Connecting to a Remote Ollama Server
If Ollama runs on a different machine than your Next.js app — a team server, a home lab machine, or a beefy workstation — update the fetch URL in the API route from http://localhost:11434 to the server’s IP address or hostname. Store the Ollama endpoint in an environment variable rather than hardcoding it:
# .env.local
OLLAMA_BASE_URL=http://192.168.1.100:11434
OLLAMA_MODEL=llama3.2
// app/api/chat/route.js
const OLLAMA = process.env.OLLAMA_BASE_URL || 'http://localhost:11434';
const MODEL = process.env.OLLAMA_MODEL || 'llama3.2';
export async function POST(request) {
const { messages } = await request.json();
const res = await fetch(`${OLLAMA}/api/chat`, {
method: 'POST',
headers: { 'Content-Type': 'application/json' },
body: JSON.stringify({ model: MODEL, messages, stream: true })
});
return new Response(res.body, {
headers: { 'Content-Type': 'text/plain; charset=utf-8' }
});
}
This environment-variable pattern also makes it trivial to switch between a local development Ollama and a team server in production — just change the environment variable and redeploy. The frontend code is entirely unchanged regardless of where Ollama runs, since all requests go through the Next.js API route which abstracts the Ollama location.
What This Unlocks
The ability to build React and Next.js applications on top of local Ollama inference means that any web developer can now build AI-powered tools without cloud API credentials, without per-token billing, and without data leaving their infrastructure. The patterns in this article — streaming, error handling, model selection, persistence, remote endpoint configuration — are the building blocks of every serious local AI web application. Master them once, and you can ship a new AI-powered tool in an afternoon. The local inference ecosystem has matured to the point where the main constraint is the developer’s imagination rather than the tooling available, and that shift represents a genuine change in what individual developers and small teams can build and deploy on their own terms.

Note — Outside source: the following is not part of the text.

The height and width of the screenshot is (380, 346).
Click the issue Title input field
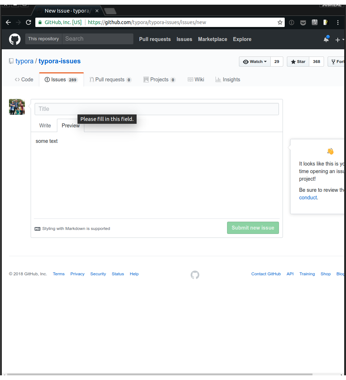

The React and Next.js ecosystem’s support for local LLM integration has matured rapidly — the Vercel AI SDK, the official Ollama npm package, and the broader tooling around streaming responses have all stabilised in 2025–2026 in ways that make building reliable AI interfaces straightforward for any JavaScript developer. What required significant custom engineering a year ago is now a handful of npm installs and a few hundred lines of code, and the quality of the resulting experience is genuinely competitive with commercial AI products. The investment in learning these patterns pays dividends across every AI-powered tool you build going forward — and the best time to start building is with the simplest working version today.